Mutazione genetica per una statura più bassa dell'uomo.

Un team internazionale di scienziati guidato dalla Harvard Medical School (stato del Massachusetts, USA), ha scoperto la variazione genetica del gene FBN1, che ha la maggiore influenza nota sull’altezza degli umani. Si chiama E1297G, una mutazione genetica specifica per le popolazioni indigene peruviane, che è associata a una riduzione di 2,2 centimetri di altezza.

Nel loro lavoro, pubblicato mercoledì sulla rivista Nature, i ricercatori hanno analizzato l’altezza e il DNA di oltre 3000 persone provenienti da Lima, la capitale del

Perù. Gli autori hanno scoperto che le persone con la versione E1297G sono in genere 2,2 centimetri più basse delle altre.
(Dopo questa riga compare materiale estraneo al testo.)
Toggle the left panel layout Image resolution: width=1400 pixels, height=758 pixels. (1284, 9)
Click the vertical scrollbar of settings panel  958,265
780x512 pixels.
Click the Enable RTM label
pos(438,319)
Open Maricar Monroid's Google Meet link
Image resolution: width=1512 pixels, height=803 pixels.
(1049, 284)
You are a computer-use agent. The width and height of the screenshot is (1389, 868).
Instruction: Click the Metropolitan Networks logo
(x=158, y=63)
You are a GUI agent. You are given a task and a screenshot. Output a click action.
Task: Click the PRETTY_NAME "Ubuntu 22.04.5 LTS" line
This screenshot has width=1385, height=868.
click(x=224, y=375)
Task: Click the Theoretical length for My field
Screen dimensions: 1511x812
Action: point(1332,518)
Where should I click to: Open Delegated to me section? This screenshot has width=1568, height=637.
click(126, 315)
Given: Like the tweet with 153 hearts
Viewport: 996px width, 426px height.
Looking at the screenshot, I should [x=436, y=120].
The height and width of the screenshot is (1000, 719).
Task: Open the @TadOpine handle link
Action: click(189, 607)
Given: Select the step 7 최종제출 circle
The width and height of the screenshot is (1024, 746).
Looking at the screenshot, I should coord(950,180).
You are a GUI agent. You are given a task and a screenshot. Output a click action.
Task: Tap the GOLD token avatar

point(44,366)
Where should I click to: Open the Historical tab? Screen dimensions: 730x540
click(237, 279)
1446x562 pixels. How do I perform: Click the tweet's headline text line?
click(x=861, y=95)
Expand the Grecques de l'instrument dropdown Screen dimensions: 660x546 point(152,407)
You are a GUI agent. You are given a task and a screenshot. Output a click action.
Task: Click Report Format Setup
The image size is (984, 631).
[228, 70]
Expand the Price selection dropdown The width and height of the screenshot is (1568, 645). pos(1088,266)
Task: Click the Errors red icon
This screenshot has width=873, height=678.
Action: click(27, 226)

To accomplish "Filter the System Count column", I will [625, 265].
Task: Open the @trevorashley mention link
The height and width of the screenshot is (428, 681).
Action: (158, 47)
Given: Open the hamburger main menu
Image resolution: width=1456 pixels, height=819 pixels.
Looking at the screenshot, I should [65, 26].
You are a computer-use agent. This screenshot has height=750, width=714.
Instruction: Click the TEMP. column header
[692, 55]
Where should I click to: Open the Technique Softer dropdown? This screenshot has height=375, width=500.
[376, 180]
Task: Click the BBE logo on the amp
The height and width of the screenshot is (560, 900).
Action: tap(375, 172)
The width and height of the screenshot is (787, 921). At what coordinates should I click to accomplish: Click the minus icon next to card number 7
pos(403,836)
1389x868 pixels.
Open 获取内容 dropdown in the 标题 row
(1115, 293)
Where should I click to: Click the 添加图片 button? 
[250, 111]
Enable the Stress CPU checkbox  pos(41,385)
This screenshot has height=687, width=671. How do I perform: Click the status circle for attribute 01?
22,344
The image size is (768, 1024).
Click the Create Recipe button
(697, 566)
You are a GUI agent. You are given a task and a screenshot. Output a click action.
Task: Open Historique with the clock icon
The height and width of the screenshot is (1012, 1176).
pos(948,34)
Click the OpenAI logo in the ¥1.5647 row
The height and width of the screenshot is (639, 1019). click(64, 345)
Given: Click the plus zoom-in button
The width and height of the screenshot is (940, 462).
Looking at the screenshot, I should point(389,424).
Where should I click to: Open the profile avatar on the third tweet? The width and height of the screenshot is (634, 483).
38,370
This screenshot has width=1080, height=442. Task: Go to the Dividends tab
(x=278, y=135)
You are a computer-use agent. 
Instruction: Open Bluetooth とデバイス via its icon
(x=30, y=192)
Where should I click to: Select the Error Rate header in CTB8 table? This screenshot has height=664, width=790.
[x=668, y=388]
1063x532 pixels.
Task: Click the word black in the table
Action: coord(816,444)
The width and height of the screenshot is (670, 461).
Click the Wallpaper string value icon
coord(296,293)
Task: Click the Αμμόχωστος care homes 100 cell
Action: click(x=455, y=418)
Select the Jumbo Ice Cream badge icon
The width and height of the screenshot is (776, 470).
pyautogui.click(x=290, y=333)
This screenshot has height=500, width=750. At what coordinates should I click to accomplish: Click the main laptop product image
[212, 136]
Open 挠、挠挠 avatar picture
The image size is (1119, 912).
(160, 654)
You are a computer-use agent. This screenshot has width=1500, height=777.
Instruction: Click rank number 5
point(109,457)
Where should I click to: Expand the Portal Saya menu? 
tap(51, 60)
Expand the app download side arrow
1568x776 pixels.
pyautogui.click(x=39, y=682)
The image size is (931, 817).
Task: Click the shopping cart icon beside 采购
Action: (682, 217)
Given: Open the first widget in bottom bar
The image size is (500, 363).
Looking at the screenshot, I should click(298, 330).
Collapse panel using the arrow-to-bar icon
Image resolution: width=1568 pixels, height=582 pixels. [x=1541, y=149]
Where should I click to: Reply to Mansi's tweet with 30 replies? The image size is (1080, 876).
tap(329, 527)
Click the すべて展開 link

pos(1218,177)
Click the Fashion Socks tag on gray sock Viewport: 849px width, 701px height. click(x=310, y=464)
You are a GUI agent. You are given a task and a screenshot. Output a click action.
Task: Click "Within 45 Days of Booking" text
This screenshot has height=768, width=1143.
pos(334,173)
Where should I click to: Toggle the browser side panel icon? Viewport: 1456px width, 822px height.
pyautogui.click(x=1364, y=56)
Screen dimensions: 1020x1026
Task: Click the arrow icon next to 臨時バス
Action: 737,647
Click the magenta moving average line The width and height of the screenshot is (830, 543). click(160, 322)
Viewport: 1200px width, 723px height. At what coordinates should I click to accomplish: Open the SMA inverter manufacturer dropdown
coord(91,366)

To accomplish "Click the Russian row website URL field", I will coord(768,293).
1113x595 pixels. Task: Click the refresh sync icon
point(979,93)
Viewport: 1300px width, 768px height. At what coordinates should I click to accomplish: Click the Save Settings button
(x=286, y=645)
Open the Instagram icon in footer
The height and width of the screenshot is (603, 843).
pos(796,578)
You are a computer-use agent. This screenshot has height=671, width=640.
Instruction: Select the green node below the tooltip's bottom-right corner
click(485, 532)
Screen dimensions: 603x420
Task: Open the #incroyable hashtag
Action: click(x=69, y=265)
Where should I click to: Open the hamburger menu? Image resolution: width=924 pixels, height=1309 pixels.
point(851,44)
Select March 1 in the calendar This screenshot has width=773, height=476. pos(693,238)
Nel frattempo, gli individui omozigoti, che portano due copie di questo allele, sono in media 4,4 centimetri più brevi.

Nello studio si legge che “questa variante è anche significativamente più frequente nelle popolazioni peruviane della costa rispetto alle popolazioni delle Ande o dell’Amazzonia, il che suggerisce che la bassa statura potrebbe essere il risultato di un adattamento ai fattori associati all’ecosistema costiero in Perù”.